Robust RGB-D Fusion for Saliency Detection

Efficiently exploiting multi-modal inputs for accurate RGB-D saliency detection is a topic of high interest. Most existing works leverage cross-modal interactions to fuse the two streams of RGB-D for intermediate features' enhancement. In this process, a practical aspect of the low quality of the available depths has not been fully considered yet. In this work, we aim for RGB-D saliency detection that is robust to the low-quality depths which primarily appear in two forms: inaccuracy due to noise and the misalignment to RGB. To this end, we propose a robust RGB-D fusion method that benefits from (1) layer-wise, and (2) trident spatial, attention mechanisms. On the one hand, layer-wise attention (LWA) learns the trade-off between early and late fusion of RGB and depth features, depending upon the depth accuracy. On the other hand, trident spatial attention (TSA) aggregates the features from a wider spatial context to address the depth misalignment problem. The proposed LWA and TSA mechanisms allow us to efficiently exploit the multi-modal inputs for saliency detection while being robust against low-quality depths. Our experiments on five benchmark datasets demonstrate that the proposed fusion method performs consistently better than the state-of-the-art fusion alternatives.

Grasp Transfer for Deformable Objects by Functional Map Correspondence

Handling object deformations for robotic grasping is still a major problem to solve. In this paper, we propose an efficient learning-free solution for this problem where generated grasp hypotheses of a region of an object are adapted to its deformed configurations. To this end, we investigate the applicability of functional map (FM) correspondence, where the shape matching problem is treated as searching for correspondences between geometric functions in a reduced basis. For a user selected region of an object, a ranked list of grasp candidates is generated with local contact moment (LoCoMo) based grasp planner. The proposed FM-based methodology maps these candidates to an instance of the object that has suffered arbitrary level of deformation. The best grasp, by analysing its kinematic feasibility while respecting the original finger configuration as much as possible, is then executed on the object. We have compared the performance of our method with two different state-of-the-art correspondence mapping techniques in terms of grasp stability and region grasping accuracy for 4 different objects with 5 different deformations.

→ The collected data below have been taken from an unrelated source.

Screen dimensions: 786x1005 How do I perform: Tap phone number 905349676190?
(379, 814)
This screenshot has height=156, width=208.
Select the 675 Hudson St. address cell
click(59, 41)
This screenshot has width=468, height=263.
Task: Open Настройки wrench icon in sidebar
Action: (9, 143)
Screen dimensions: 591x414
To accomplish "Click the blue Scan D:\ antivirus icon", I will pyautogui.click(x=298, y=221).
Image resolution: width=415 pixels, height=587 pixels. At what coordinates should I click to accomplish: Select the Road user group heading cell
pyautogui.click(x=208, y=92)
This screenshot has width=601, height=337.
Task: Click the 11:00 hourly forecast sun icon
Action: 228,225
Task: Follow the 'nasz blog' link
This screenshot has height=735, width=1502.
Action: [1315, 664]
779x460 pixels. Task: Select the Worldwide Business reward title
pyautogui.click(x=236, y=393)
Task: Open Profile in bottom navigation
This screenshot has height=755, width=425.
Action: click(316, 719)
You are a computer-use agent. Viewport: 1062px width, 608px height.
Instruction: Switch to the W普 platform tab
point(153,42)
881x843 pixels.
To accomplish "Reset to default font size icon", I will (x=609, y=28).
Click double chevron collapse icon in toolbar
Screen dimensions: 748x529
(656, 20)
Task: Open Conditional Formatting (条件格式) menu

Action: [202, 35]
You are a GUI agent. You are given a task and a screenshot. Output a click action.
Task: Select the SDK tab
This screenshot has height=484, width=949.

Dual Quaternion-Based Visual Servoing for Grasping Moving Objects

This paper presents a new dual quaternion-based formulation for pose-based visual servoing. Extending our previous work on local contact moment (LoCoMo) based grasp planning, we demonstrate grasping of arbitrarily moving objects in 3D space. Instead of using the conventional axis-angle parameterization, dual quaternions allow designing the visual servoing task in a more compact manner and provide robustness to manipulator singularities. Given an object point cloud, LoCoMo generates a ranked list of grasp and pre-grasp poses, which are used as desired poses for visual servoing. Whenever the object moves (tracked by visual marker tracking), the desired pose updates automatically. For this, capitalising on the dual quaternion spatial distance error, we propose a dynamic grasp re-ranking metric to select the best feasible grasp for the moving object. This allows the robot to readily track and grasp arbitrarily moving objects. In addition, we also explore the robot null-space with our controller to avoid joint limits so as to achieve smooth trajectories while following moving objects. We evaluate the performance of the proposed visual servoing by conducting simulation experiments of grasping various objects using a 7-axis robot fitted with a 2-finger gripper. Obtained results demonstrate the efficiency of our proposed visual servoing.